Le panier moyen est le montant moyen d'une commande sur une période donnée. Il dit combien rapporte une transaction, mais il ne dit rien de la durée de la relation client.

C'est là qu'intervient la valeur vie client, ou LTV : l'ensemble de la marge qu'un client génère sur toute la durée de sa relation avec la boutique, et non sur sa seule première commande. Cette distinction change la lecture du reste. Une activité dont les clients reviennent régulièrement peut se permettre des arbitrages très différents d'une activité où l'achat reste ponctuel. Suivre le panier moyen sans jamais regarder la LTV revient à juger une relation sur sa première rencontre.

Un client qui revient vaut souvent plus que deux clients qui n'achètent qu'une fois. C'est ce que le panier moyen, seul, ne montre jamais.

Coût d'acquisition et rentabilité réelle

Le coût d'acquisition, ou CAC, est la somme dépensée en marketing et en vente pour gagner un nouveau client. Pris isolément, il ne dit pas si l'acquisition est rentable.

La rentabilité réelle se lit en confrontant ce coût à ce que le client rapporte une fois ses propres charges déduites, c'est-à-dire la marge après acquisition. Un canal peut afficher un coût d'acquisition flatteur et rester déficitaire si la marge des produits vendus ne couvre pas la dépense engagée. À l'inverse, un canal plus cher à l'entrée peut être le plus profitable s'il amène des clients fidèles. Rapprocher le CAC de la valeur vie client, plutôt que du seul premier panier, donne la vraie mesure de ce qu'un canal vaut.

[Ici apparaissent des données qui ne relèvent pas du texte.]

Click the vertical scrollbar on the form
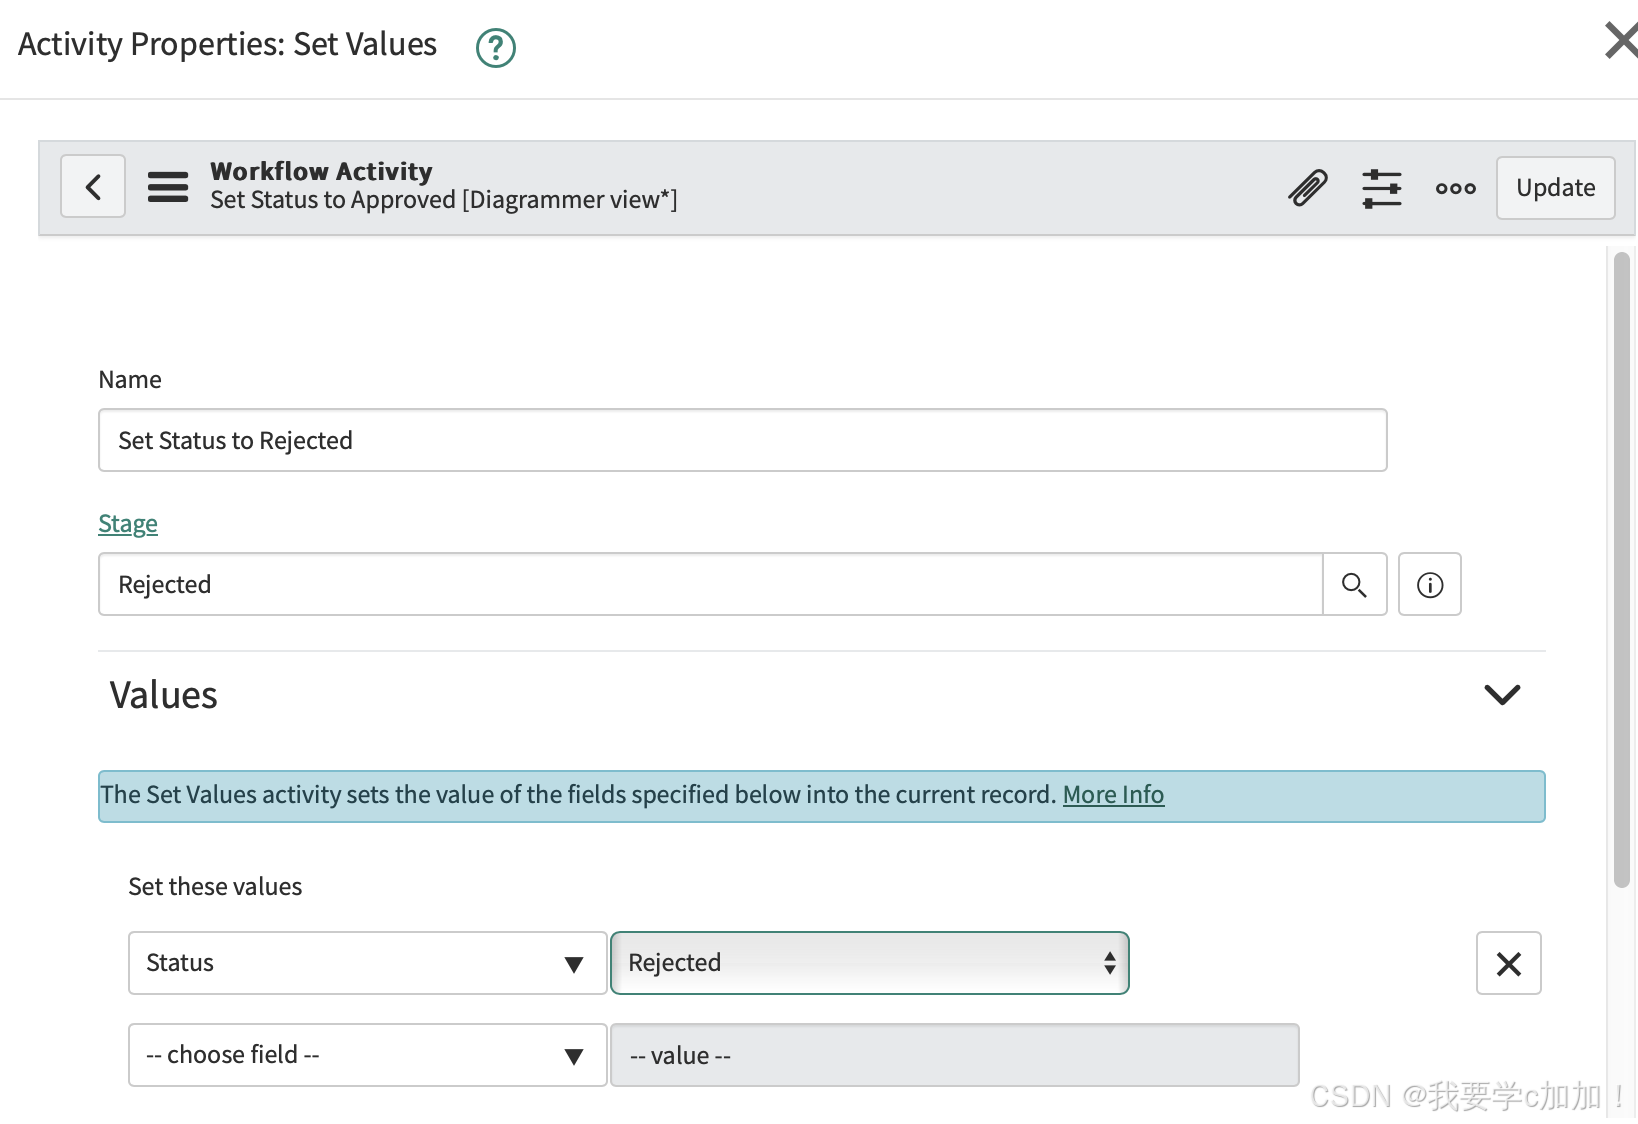 pyautogui.click(x=1621, y=570)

Les indicateurs du tunnel, étape par étape

Le taux de conversion global est une moyenne de fin de parcours. Pour comprendre ce qui se joue, il faut suivre les étapes intermédiaires du tunnel : du produit vu à la mise au panier, du panier au début du paiement, puis du paiement à la commande validée.

Chacun de ces passages a son propre taux, et c'est leur comparaison qui localise le point de fuite. Un bon taux de mise au panier suivi d'un effondrement au paiement n'appelle pas la même action qu'un trafic qui ne met jamais de produit au panier. Le taux d'abandon de panier, en particulier, mérite d'être suivi pour lui-même : il isole le moment où l'intention d'achat existe mais ne se concrétise pas. Lire le tunnel étape par étape évite de chercher une cause unique à un problème qui se situe précisément à un endroit.

Construire un tableau de bord lisible

Un tableau de bord utile tient sur un écran et se comprend sans mode d'emploi. La contrainte est saine : se limiter à quelques indicateurs oblige à choisir ceux qui pèsent vraiment sur les décisions, plutôt qu'à tout afficher par sécurité.

Le second principe est le temps. Un chiffre isolé ne veut rien dire ; c'est sa trajectoire qui informe. Suivre les mêmes indicateurs semaine après semaine, sur une base stable, permet de distinguer une tendance d'une variation passagère et de rattacher chaque inflexion à une action menée. Un bon tableau de bord n'est pas celui qui montre le plus, c'est celui qu'on consulte régulièrement parce qu'il aide à trancher.